Diversification Opportunities for Medikaloka Hermina and Mnc Land
0.85 | Correlation Coefficient |
Very poor diversification
The 3 months correlation between Medikaloka and Mnc is 0.85. Overlapping area represents the amount of risk that can be diversified away by holding Medikaloka Hermina PT and Mnc Land Tbk in the same portfolio, assuming nothing else is changed. The correlation between historical prices or returns on Mnc Land Tbk and Medikaloka Hermina is a relative statistical measure of the degree to which these equity instruments tend to move together. The correlation coefficient measures the extent to which returns on Medikaloka Hermina PT are associated (or correlated) with Mnc Land. Values of the correlation coefficient range from -1 to +1, where. The correlation of zero (0) is possible when the price movement of Mnc Land Tbk has no effect on the direction of Medikaloka Hermina i.e., Medikaloka Hermina and Mnc Land go up and down completely randomly.
Pair Corralation between Medikaloka Hermina and Mnc Land
Assuming the 90 days trading horizon Medikaloka Hermina PT is expected to under-perform the Mnc Land. But the stock apears to be less risky and, when comparing its historical volatility, Medikaloka Hermina PT is 1.28 times less risky than Mnc Land. The stock trades about -0.26 of its potential returns per unit of risk. The Mnc Land Tbk is currently generating about -0.09 of returns per unit of risk over similar time horizon. If you would invest 14,900 in Mnc Land Tbk on December 28, 2024 and sell it today you would lose (2,800) from holding Mnc Land Tbk or give up 18.79% of portfolio value over 90 days.

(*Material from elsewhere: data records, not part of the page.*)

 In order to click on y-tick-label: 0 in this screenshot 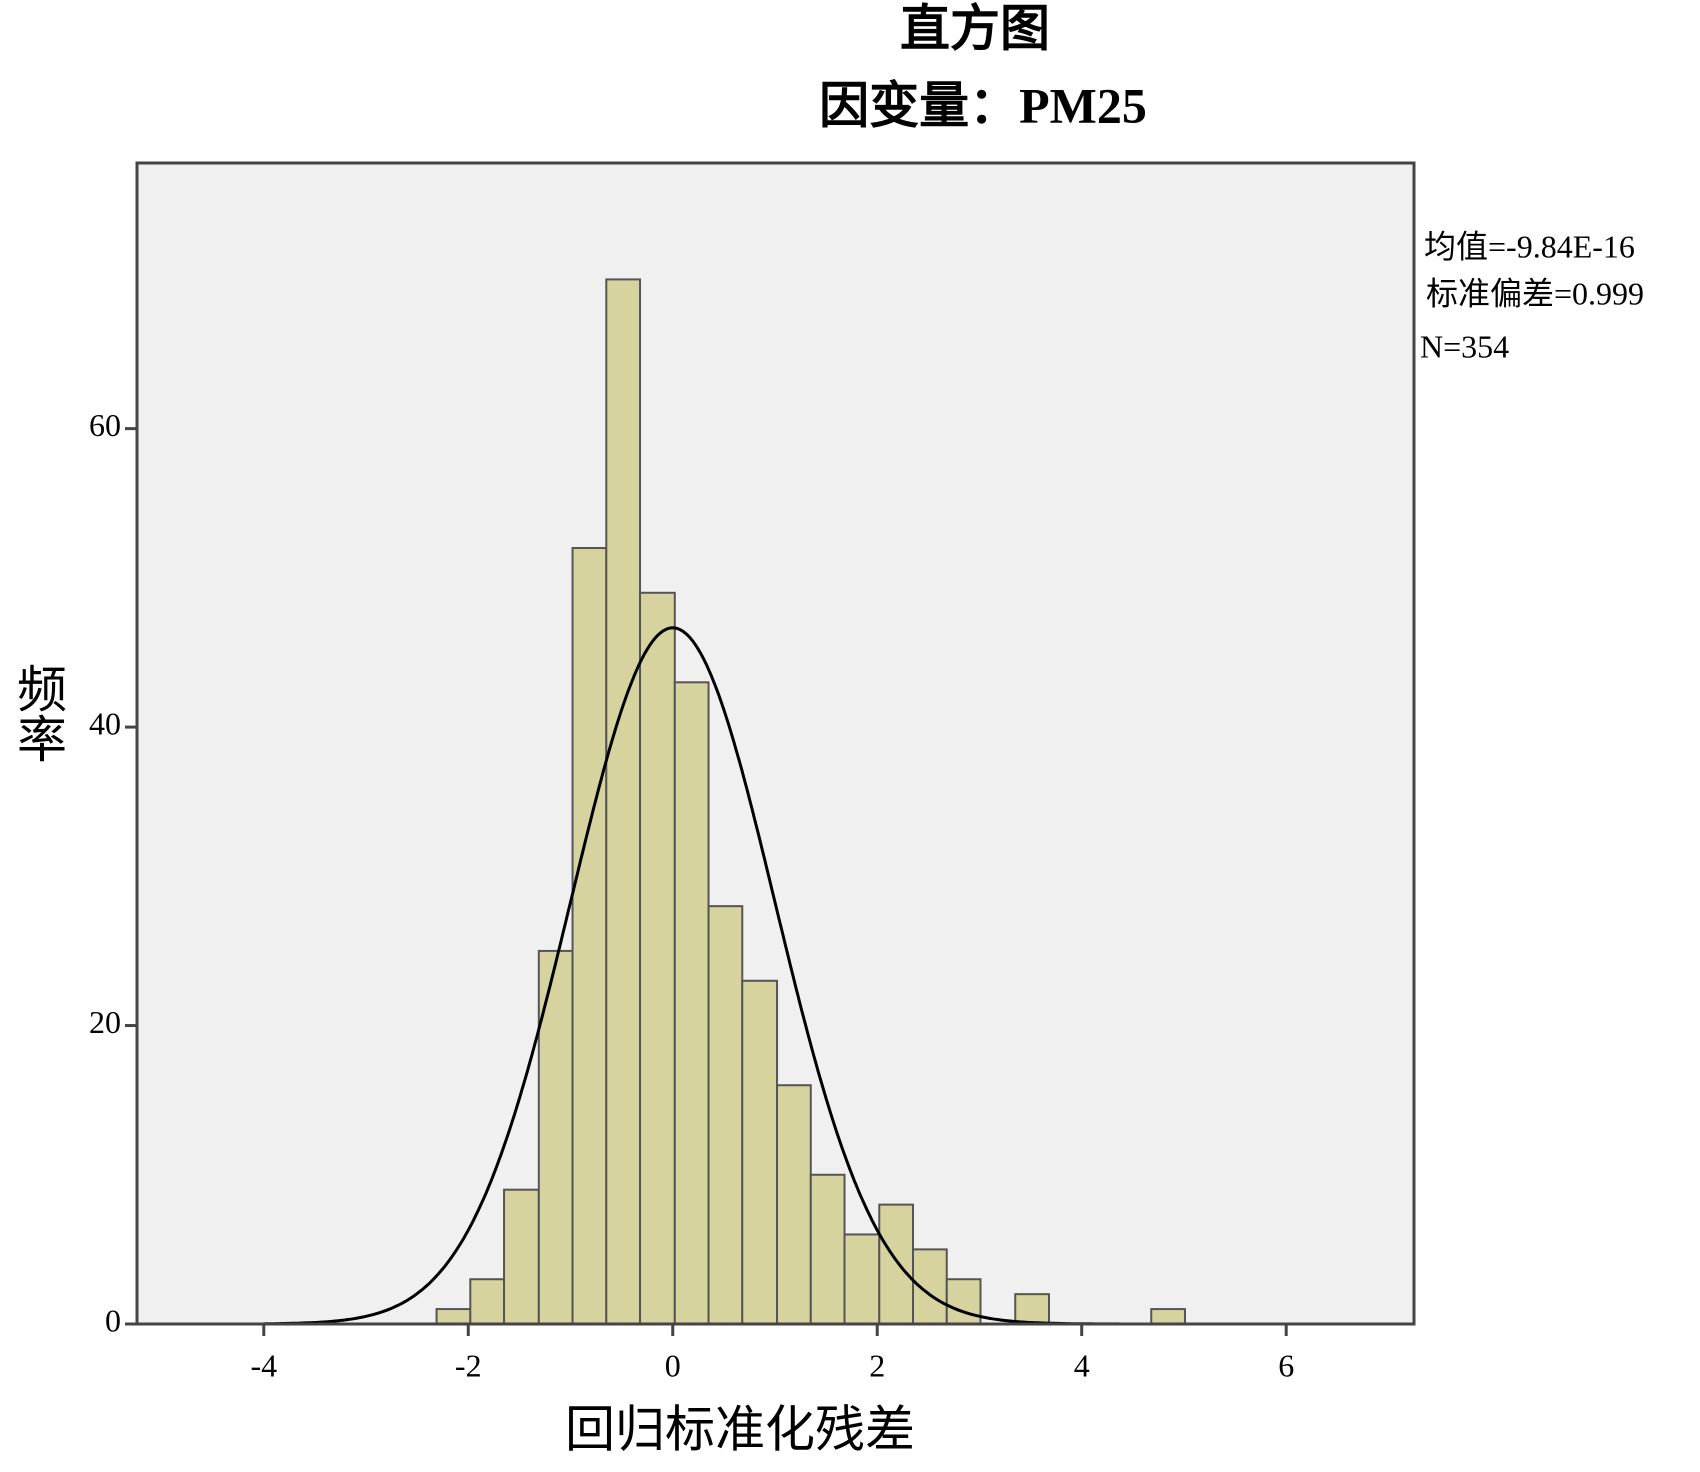, I will do `click(113, 1320)`.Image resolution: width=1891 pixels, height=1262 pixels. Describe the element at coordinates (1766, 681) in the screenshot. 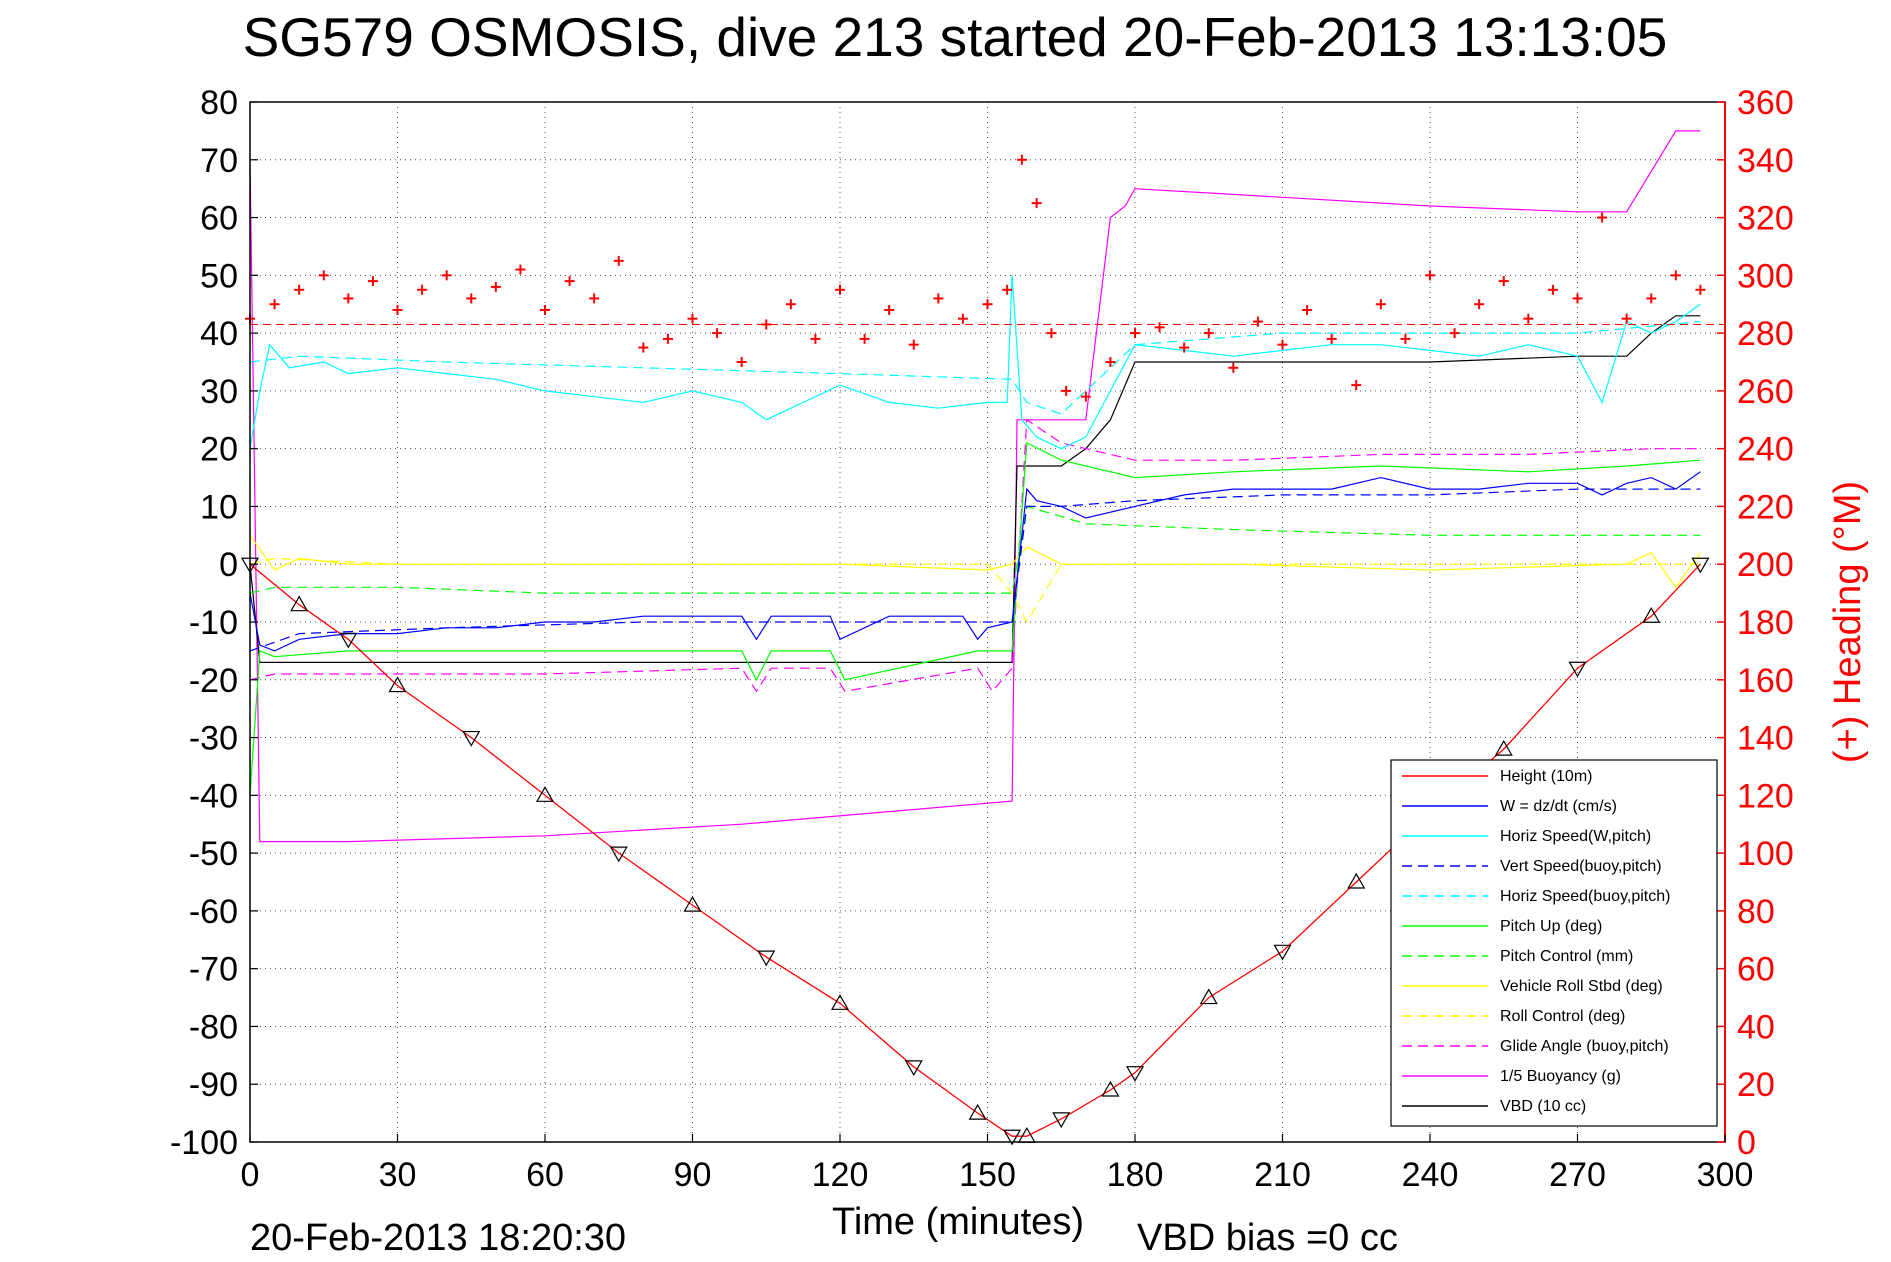

I see `y-right-tick-label: 160` at that location.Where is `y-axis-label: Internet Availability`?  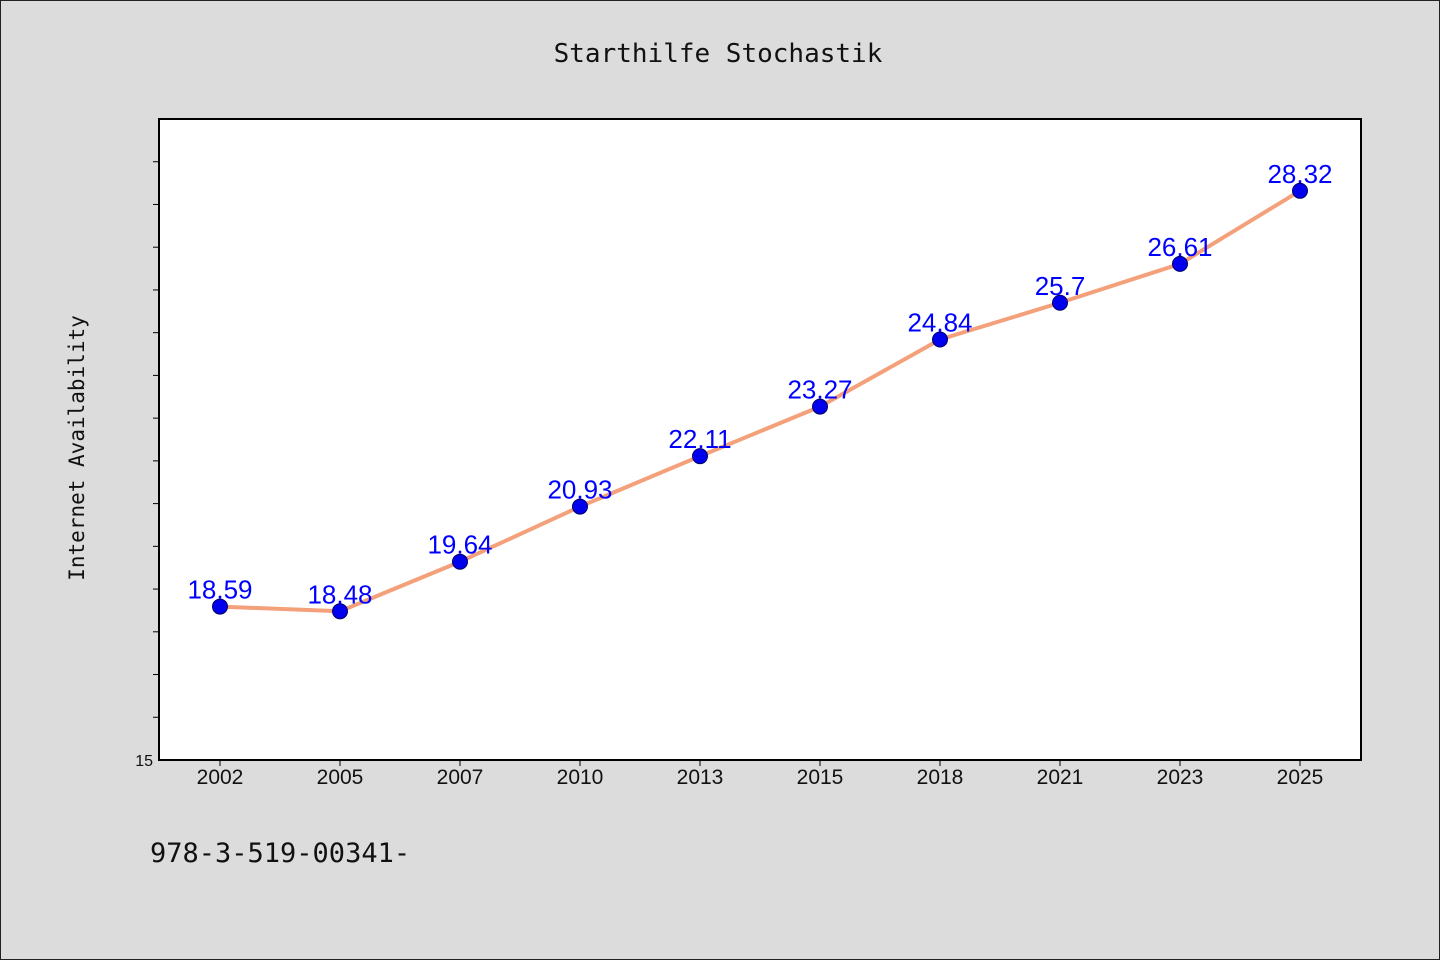
y-axis-label: Internet Availability is located at coordinates (77, 448).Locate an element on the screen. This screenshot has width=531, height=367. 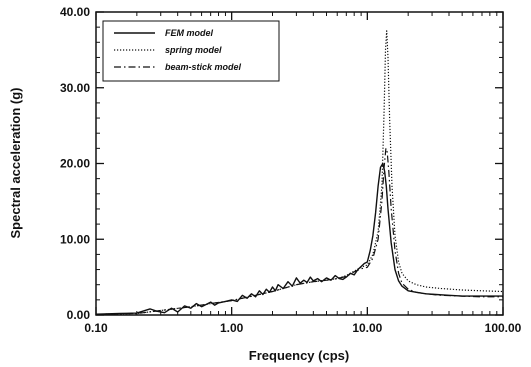
x-tick-label: 10.00 is located at coordinates (367, 328).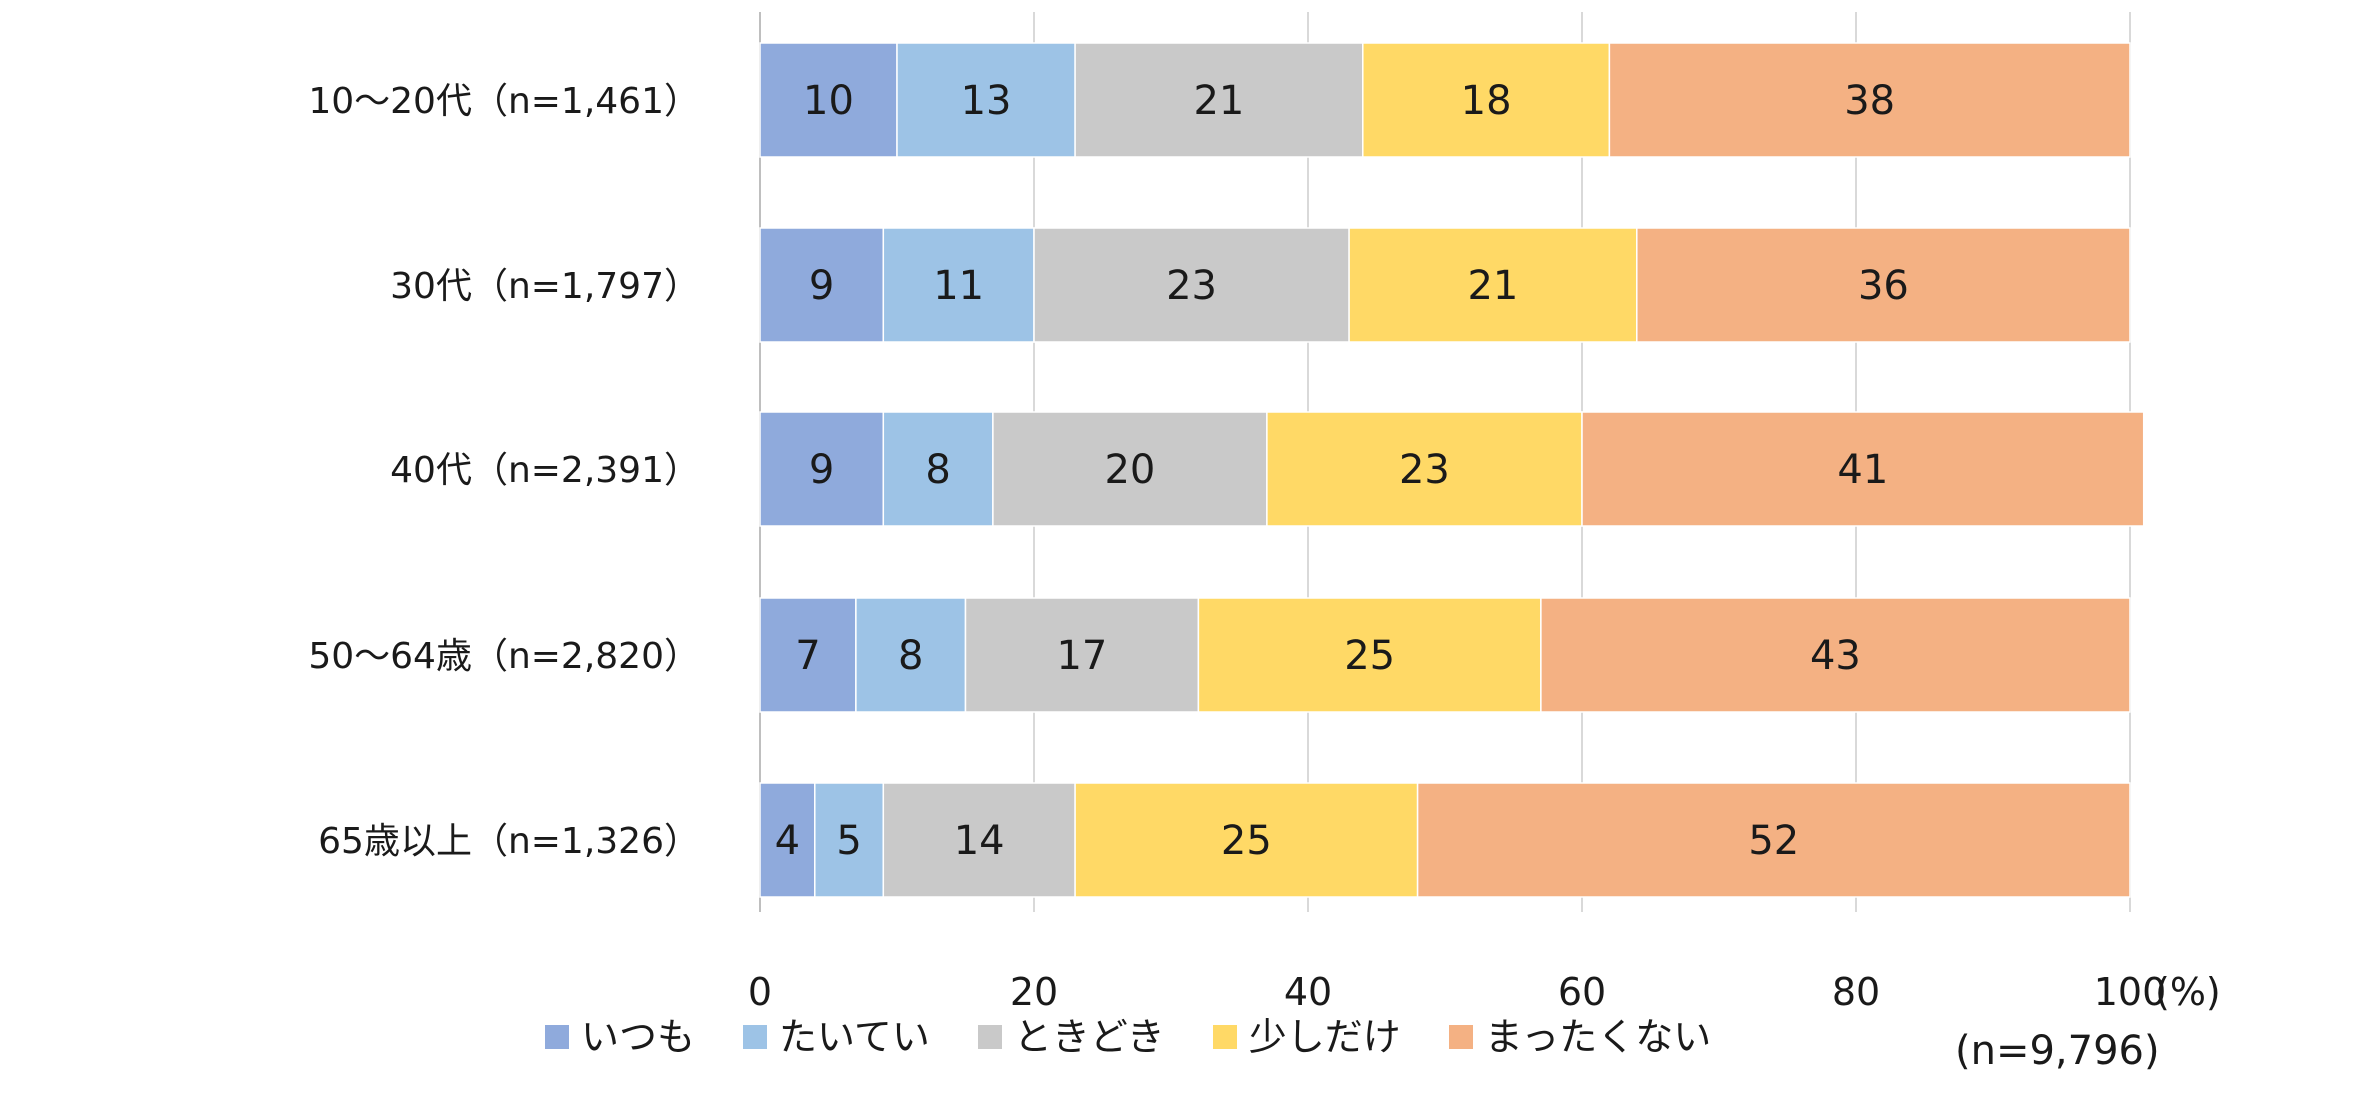 This screenshot has width=2370, height=1100. I want to click on category-label: 40代（n=2,391）, so click(545, 470).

Time Period | 3 Months [change] |
Direction | Moves Together |
Strength | Strong |
Accuracy | 100.0% |
Values | Daily Returns |
Medikaloka Hermina PT vs. Mnc Land Tbk
Performance |
Timeline |
Medikaloka Hermina |
Mnc Land Tbk |
Medikaloka Hermina and Mnc Land Volatility Contrast
Predicted Return Density |
Returns |
Pair Trading with Medikaloka Hermina and Mnc Land
The main advantage of trading using opposite Medikaloka Hermina and Mnc Land positions is that it hedges away some unsystematic risk. Because of two separate transactions, even if Medikaloka Hermina position performs unexpectedly, Mnc Land can make up some of the losses. Pair trading also minimizes risk from directional movements in the market. For example, if an entire industry or sector drops because of unexpected headlines, the short position in Mnc Land will offset losses from the drop in Mnc Land's long position.Medikaloka Hermina vs. Mitra Keluarga Karyasehat | Medikaloka Hermina vs. Siloam International Hospitals | Medikaloka Hermina vs. Prodia Widyahusada Tbk | Medikaloka Hermina vs. Sumber Alfaria Trijaya |
Mnc Land vs. Modernland Realty Ltd | Mnc Land vs. Jaya Real Property | Mnc Land vs. Lippo Cikarang Tbk | Mnc Land vs. Jakarta Int Hotels |
Check out your portfolio center.Note that this page's information should be used as a complementary analysis to find the right mix of equity instruments to add to your existing portfolios or create a brand new portfolio. You can also try the Global Correlations module to find global opportunities by holding instruments from different markets.